James McNally puts his head in his hands at the “demonising” of the cane corso. As the head of personal injury at Slee Blackwell Solicitors, he has specialised in dog attacks for 10 years, and his civil cases have risen by a third since the pandemic. He puts it down to elevated Covid dog ownership first – there were 11 million dogs in the UK in 2023, up 8% in a year. But a recent analysis of 800 of his cases revealed 73 dog breeds, and even more crossbreeds. Cane corsos were among them. In fact, McNally says: “We’ve dealt with far more cases involving cane corsos than XL bullies.” However, rottweilers and German shepherds feature most highly, and some of the most ferocious attacks were by huskies and akitas.
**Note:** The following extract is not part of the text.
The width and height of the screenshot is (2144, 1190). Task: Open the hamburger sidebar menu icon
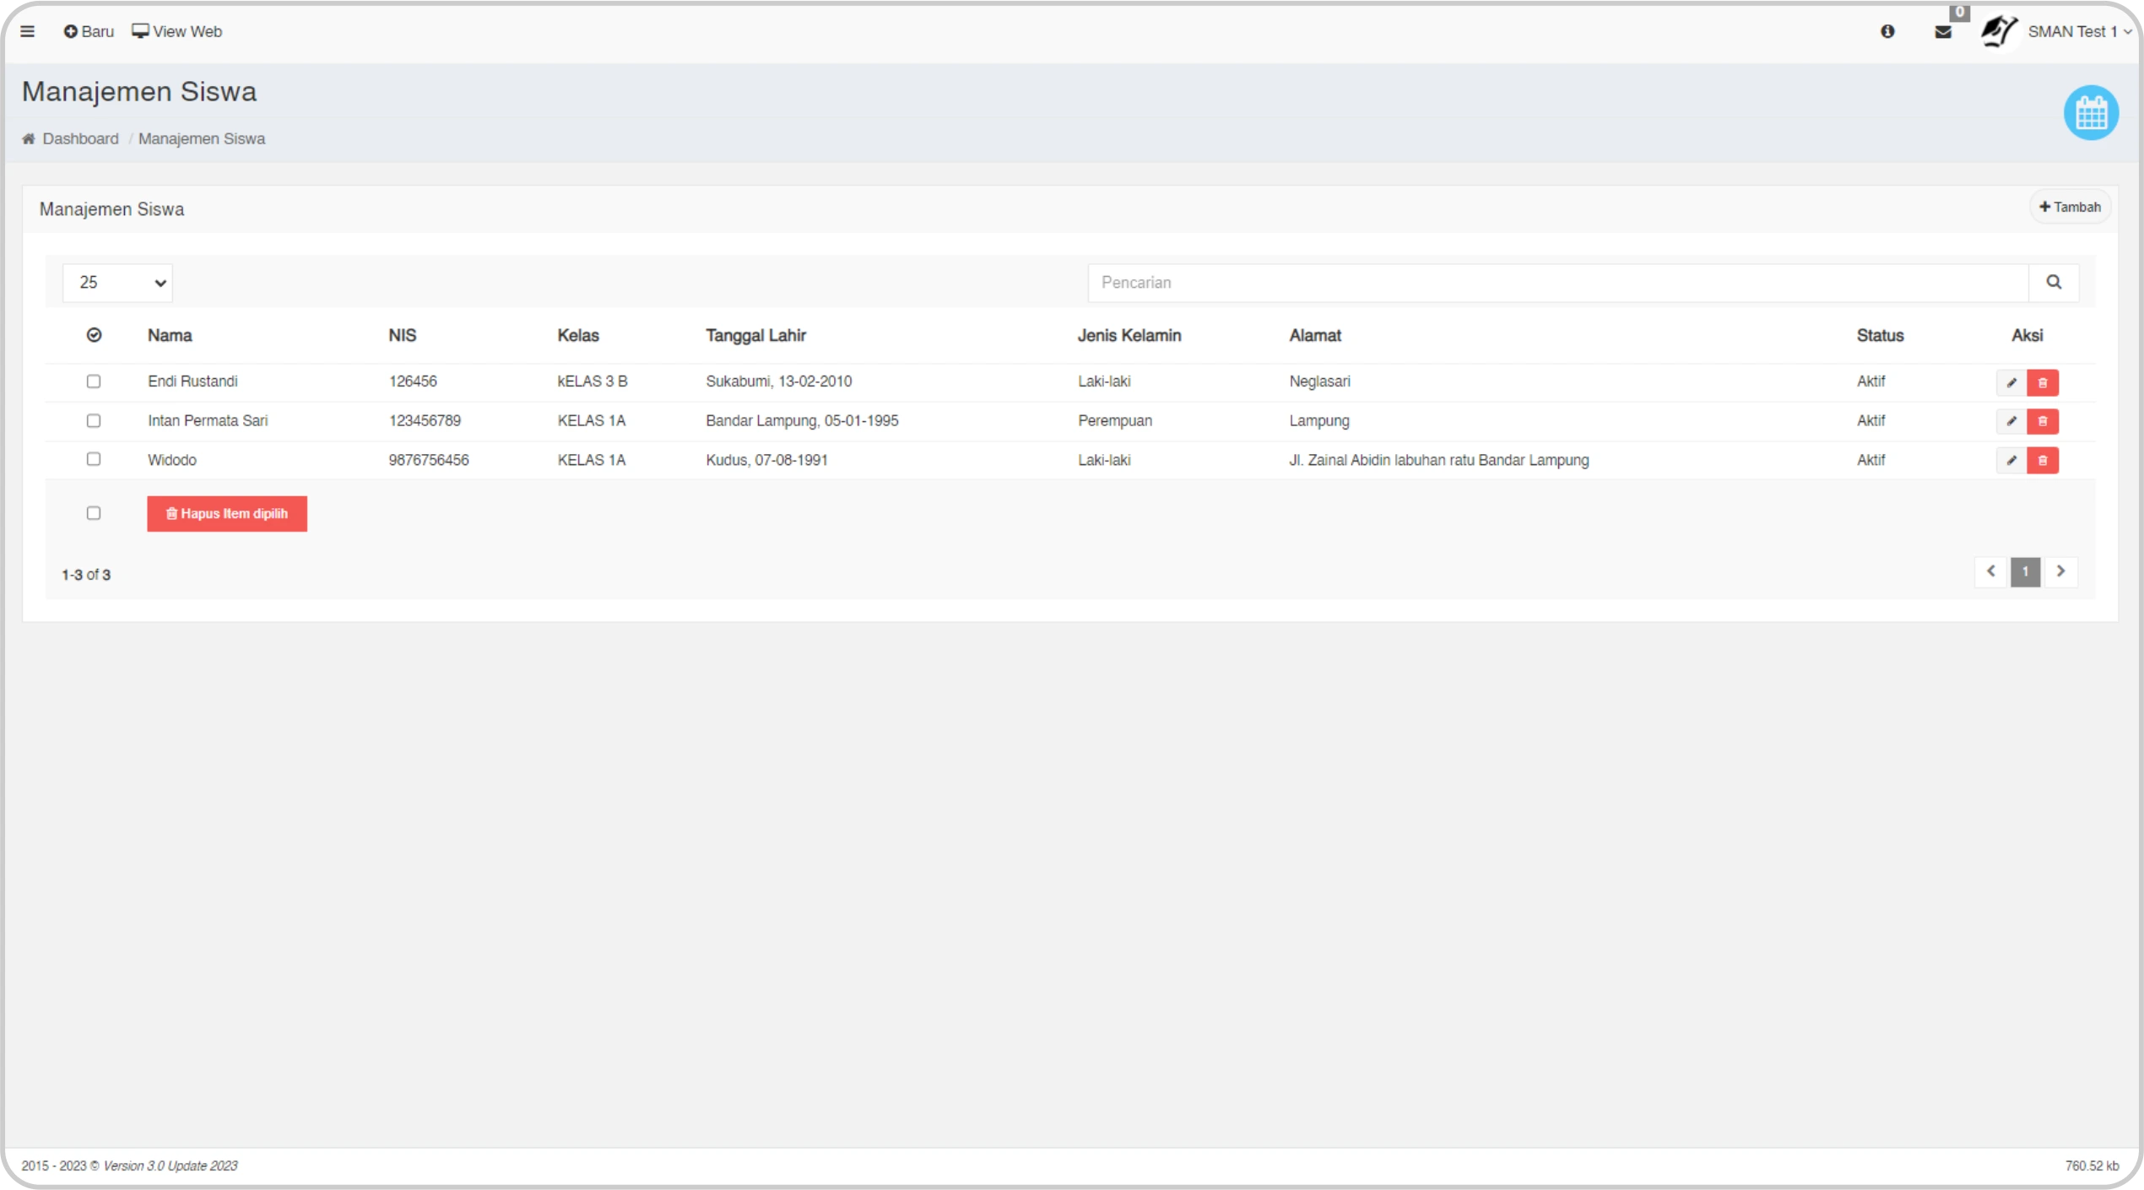[x=27, y=32]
He sounds angry. He sees the worst consequences of poor handling. Children with “the top of their scalp ripped off”. Young victims bedwetting due to trauma. One client, Alex O’Byrne, from Bridgend, south Wales, describes an attack on his 11-year-old daughter, Lilly, in September 2023. A dog mauled her on their street. “I heard her scream,” he recalls. “It took a chunk out of her cheek, just above her eye, and put something like 11 holes through her hand when she fought it off.” She is permanently scarred. A man pleaded guilty to being in charge of a dangerously out-of-control dog, causing injury, and was sentenced. The dog was a staffordshire bull terrier and German shepherd cross.

O’Byrne believes all dogs can be dangerous, or not. “I grew up with a German shepherd, a guard dog, but it was well trained. It was a nice dog,” he says. More pressing is the fact that the dog that attacked Lilly wasn’t insured, making it harder to claim compensation. Insurance should be mandatory, McNally argues. The XL ban was “easy”, he believes. “The problem is much bigger.”

There were, after all, three breeds in the trio of South Yorkshire attacks. “They can ban the cane corso, which would be an absolute crying shame, and they’ll just move on to another one,” says Cummins.